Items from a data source

►

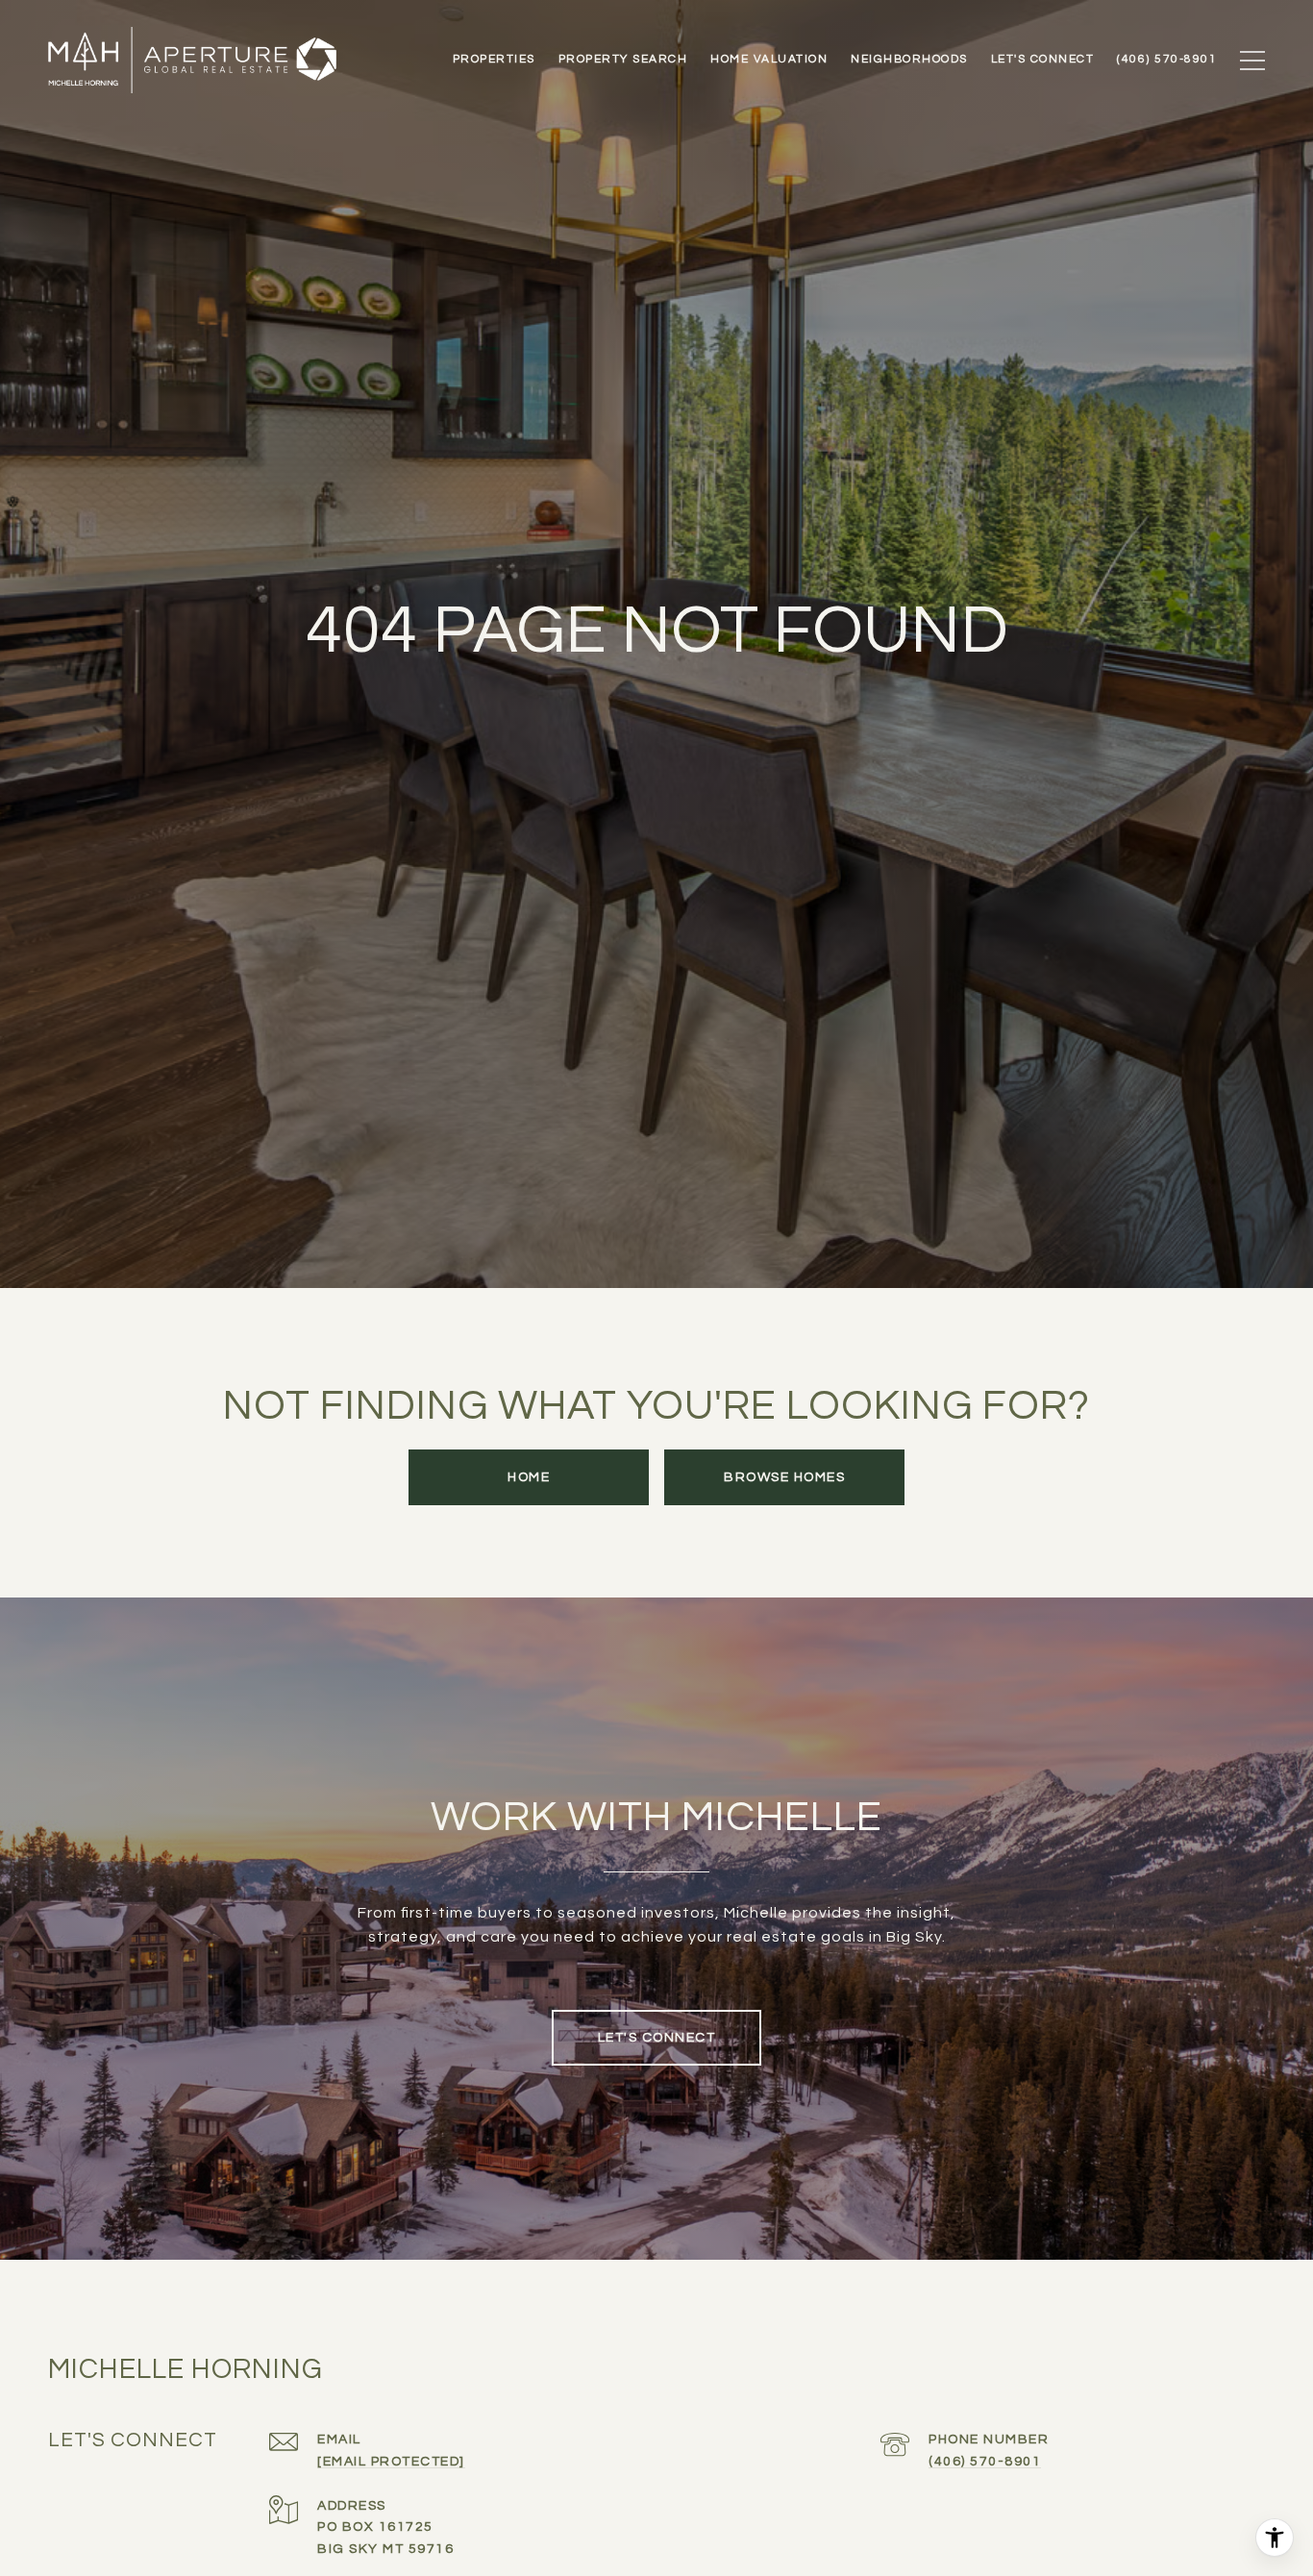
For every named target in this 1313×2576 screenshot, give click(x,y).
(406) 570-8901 (985, 2461)
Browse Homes (784, 1477)
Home (529, 1477)
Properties (494, 59)
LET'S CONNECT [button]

◄

## WORK TASK
If a record contains a picture, drop the picture and repeat the rest exactly.

## SOLUTION TO THE EXERCISE
For every named target in this 1313×2576 screenshot, give click(x,y).
(406) 570-8901 (985, 2461)
Browse Homes (784, 1477)
Home (529, 1477)
Properties (494, 59)
LET'S CONNECT [button]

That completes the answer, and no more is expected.